Still unsure if signing the key is a good idea. Furthermore, the PPA key does not have an expiry date, sorta bad practice for GPG.

#15 Updated by sycamoreone 2016-11-17 23:35:04

  • Type of work changed from Discuss to Research

In the November monthly meeting we decided that more info and in particular a clear user-story is needed here. The user-story should make clear how users will use the proposed solutions to improve security.

#16 Updated by Anonymous 2017-01-25 10:39:29

  • Priority changed from Normal to Low

Lowering priority. We don’t have a user story, and I won’t create one I fear.

As said, we should not sign keys that don’t expire, and don’t conform to OpenPGP best practices (the key is only 1024bit long).

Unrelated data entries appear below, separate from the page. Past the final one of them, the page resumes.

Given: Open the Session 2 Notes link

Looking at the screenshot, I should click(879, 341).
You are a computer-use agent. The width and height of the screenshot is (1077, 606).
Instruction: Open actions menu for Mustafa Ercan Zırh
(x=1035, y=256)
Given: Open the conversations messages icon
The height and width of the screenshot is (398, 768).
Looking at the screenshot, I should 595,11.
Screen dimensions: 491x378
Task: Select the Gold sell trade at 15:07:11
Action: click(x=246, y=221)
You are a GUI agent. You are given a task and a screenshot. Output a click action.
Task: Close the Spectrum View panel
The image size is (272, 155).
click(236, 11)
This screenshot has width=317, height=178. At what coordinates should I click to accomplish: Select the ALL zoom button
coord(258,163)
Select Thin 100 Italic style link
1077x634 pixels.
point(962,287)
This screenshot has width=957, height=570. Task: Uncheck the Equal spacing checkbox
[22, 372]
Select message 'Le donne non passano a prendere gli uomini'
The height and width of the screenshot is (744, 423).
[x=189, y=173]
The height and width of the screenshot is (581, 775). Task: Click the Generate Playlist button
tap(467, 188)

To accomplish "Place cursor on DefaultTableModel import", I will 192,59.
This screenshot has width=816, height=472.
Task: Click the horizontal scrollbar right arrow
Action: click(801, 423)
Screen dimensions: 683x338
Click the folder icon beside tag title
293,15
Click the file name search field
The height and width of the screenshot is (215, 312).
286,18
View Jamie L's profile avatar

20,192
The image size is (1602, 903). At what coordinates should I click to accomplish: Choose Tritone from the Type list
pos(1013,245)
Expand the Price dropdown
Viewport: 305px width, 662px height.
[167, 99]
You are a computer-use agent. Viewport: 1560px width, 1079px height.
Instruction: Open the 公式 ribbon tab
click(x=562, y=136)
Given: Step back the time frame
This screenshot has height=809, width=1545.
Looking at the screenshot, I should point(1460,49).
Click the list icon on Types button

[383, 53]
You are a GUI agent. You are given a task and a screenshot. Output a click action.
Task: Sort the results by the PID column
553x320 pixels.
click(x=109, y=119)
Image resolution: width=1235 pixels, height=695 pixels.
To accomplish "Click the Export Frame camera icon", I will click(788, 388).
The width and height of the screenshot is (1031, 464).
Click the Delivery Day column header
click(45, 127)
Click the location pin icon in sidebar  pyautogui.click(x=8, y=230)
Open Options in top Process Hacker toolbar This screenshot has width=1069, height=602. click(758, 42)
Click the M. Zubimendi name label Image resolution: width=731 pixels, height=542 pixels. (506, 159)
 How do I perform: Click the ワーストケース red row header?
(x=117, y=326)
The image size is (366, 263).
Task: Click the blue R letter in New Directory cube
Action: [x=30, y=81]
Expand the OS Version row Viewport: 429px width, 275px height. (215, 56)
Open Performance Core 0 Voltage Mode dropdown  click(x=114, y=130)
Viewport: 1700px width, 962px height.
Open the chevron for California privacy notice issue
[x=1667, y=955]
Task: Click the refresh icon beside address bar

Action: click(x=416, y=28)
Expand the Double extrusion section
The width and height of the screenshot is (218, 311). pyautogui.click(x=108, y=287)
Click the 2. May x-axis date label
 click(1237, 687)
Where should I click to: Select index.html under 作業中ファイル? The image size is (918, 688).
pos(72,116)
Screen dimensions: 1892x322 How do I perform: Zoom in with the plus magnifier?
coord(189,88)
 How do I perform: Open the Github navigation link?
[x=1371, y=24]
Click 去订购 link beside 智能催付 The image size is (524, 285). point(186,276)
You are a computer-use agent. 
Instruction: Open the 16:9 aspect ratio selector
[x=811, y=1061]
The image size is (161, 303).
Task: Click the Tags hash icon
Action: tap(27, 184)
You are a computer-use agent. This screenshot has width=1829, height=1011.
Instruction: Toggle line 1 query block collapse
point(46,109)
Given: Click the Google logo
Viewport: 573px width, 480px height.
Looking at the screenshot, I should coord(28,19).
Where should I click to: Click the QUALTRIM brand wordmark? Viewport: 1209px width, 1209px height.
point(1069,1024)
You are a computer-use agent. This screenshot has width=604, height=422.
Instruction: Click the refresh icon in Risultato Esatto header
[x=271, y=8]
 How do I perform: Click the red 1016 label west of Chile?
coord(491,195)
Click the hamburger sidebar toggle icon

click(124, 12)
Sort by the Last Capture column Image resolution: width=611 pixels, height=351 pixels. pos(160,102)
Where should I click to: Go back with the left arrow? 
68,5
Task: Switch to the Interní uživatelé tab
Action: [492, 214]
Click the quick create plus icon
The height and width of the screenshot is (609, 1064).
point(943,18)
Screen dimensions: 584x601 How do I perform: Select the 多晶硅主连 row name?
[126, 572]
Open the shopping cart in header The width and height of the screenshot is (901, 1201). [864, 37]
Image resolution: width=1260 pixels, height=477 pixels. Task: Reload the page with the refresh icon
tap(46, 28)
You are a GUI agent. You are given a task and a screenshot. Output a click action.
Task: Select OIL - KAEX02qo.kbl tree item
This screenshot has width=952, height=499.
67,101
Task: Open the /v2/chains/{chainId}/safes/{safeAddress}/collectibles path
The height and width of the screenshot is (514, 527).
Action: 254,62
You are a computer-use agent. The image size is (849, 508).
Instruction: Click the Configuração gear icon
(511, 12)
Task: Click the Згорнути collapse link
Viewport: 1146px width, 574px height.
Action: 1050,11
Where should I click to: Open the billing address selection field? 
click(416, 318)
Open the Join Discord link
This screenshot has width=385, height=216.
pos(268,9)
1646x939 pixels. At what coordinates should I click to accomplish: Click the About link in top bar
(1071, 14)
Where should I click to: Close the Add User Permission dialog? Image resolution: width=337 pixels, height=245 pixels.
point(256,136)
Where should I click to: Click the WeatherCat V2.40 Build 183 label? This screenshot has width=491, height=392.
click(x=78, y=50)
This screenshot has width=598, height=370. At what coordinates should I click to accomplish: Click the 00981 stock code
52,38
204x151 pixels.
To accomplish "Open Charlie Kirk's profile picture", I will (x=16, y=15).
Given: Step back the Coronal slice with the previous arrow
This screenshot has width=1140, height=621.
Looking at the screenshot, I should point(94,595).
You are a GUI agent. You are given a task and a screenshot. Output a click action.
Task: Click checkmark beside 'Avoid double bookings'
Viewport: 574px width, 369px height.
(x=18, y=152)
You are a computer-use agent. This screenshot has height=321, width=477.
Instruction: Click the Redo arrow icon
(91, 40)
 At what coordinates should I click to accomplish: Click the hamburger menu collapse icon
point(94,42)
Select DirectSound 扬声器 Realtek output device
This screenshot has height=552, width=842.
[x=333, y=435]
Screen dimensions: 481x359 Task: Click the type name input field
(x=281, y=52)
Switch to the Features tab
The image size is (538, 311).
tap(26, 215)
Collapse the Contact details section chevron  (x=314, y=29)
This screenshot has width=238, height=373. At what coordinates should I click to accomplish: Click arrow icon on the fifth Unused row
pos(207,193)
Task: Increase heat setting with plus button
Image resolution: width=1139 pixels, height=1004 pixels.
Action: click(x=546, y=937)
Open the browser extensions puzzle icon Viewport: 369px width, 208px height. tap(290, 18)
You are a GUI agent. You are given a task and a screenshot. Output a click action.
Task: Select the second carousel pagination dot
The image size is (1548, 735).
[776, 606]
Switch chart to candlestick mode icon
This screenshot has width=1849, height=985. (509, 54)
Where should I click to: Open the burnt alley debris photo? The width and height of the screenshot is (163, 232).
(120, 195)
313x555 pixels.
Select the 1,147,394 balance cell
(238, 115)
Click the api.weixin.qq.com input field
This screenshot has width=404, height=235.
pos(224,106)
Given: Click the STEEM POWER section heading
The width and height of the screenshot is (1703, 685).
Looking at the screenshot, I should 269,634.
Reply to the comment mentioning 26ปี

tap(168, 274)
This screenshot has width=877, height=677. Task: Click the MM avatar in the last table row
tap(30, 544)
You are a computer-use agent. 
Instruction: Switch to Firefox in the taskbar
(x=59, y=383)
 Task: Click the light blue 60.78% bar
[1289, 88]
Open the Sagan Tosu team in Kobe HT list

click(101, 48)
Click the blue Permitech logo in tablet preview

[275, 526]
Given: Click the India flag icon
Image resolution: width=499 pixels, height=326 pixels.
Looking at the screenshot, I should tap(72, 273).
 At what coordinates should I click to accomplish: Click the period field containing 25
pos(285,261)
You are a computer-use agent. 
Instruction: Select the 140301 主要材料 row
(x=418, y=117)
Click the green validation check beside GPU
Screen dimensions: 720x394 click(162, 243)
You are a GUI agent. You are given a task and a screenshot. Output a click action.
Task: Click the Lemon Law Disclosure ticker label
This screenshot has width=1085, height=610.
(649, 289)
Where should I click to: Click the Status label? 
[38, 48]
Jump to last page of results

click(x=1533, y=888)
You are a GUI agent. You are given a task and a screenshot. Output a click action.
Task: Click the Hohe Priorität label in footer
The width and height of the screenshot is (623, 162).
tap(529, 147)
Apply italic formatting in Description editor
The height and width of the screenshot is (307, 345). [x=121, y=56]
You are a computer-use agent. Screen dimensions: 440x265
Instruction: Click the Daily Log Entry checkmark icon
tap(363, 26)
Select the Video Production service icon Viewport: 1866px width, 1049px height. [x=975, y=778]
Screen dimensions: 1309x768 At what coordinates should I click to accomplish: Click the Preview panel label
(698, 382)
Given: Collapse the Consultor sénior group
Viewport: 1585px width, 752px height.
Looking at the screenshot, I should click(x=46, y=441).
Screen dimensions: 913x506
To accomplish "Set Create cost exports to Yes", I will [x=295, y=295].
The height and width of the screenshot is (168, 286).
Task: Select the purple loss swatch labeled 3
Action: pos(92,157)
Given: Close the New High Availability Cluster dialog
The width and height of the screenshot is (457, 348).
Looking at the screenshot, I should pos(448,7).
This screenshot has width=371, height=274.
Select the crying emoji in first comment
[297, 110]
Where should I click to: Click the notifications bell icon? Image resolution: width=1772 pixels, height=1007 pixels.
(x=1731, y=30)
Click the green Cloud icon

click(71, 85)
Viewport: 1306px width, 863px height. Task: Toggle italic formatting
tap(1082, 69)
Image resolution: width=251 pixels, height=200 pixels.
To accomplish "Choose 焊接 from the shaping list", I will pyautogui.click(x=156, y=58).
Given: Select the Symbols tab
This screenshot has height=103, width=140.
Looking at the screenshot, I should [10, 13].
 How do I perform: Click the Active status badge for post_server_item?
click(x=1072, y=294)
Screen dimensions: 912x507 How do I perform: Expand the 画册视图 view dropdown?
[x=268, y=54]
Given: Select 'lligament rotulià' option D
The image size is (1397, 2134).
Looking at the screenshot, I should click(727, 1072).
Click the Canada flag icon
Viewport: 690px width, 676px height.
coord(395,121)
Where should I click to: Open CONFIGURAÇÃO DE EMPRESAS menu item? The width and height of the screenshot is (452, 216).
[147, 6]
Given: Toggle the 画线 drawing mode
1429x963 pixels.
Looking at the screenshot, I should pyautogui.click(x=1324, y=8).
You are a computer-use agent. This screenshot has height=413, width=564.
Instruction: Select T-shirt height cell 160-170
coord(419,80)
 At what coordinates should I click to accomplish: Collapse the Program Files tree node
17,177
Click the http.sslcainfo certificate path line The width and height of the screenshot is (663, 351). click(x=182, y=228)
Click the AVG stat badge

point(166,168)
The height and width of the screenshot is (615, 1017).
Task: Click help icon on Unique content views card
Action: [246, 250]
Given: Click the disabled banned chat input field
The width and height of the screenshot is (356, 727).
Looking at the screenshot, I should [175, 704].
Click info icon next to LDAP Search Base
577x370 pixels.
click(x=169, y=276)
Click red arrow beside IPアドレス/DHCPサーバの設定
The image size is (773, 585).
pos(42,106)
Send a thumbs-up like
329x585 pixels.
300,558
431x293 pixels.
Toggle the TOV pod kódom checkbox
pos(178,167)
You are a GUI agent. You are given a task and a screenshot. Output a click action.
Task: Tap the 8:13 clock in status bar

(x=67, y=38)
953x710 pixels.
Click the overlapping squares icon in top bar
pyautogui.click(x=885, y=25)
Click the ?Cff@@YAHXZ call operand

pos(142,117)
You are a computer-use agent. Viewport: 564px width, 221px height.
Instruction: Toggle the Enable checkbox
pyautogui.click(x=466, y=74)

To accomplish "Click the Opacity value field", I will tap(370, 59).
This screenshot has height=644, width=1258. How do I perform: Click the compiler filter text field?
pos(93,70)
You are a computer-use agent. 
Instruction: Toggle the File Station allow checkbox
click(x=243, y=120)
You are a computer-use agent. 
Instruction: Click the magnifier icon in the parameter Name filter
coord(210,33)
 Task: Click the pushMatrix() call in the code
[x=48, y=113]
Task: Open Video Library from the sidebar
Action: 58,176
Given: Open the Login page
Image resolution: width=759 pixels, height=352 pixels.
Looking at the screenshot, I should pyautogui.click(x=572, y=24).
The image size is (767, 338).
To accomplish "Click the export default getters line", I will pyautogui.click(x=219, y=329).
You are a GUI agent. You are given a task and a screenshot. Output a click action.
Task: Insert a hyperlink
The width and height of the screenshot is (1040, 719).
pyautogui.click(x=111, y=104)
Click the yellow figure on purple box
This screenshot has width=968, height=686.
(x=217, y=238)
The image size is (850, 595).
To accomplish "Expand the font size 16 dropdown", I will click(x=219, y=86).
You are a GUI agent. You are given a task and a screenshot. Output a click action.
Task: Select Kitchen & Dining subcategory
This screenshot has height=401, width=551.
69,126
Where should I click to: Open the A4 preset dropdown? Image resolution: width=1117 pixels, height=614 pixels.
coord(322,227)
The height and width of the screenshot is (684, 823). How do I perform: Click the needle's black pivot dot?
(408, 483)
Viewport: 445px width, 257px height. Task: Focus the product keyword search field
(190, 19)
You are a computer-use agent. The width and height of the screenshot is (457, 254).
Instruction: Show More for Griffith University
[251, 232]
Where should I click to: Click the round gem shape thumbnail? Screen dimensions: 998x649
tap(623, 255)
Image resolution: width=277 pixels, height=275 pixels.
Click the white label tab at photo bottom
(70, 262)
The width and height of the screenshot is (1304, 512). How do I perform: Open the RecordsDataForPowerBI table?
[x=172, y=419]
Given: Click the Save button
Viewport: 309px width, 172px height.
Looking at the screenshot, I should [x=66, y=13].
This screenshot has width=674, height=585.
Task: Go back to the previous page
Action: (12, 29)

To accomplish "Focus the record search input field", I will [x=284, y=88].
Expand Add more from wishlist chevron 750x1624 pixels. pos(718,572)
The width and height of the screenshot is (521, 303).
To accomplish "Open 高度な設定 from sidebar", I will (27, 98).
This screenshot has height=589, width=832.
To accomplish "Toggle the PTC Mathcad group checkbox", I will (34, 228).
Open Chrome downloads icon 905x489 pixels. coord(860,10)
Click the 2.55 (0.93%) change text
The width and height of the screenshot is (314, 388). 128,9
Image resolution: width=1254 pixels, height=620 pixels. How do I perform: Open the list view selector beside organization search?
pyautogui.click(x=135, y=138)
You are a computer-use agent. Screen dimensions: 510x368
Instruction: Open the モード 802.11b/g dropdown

Having this ticket as a sort of smallish documentation seems to be a valid workaround for users requesting more info on the PPA and I can still add some information on the PPA page myself.

If there are no updates on this ticket in the next 3 months, let’s consider rejecting this request.

#17 Updated by Anonymous 2017-06-27 14:43:03

  • Status changed from New to Rejected

As said 5 months ago, if nobody comes up with a more precise user story within 3 months, we reject this ticket.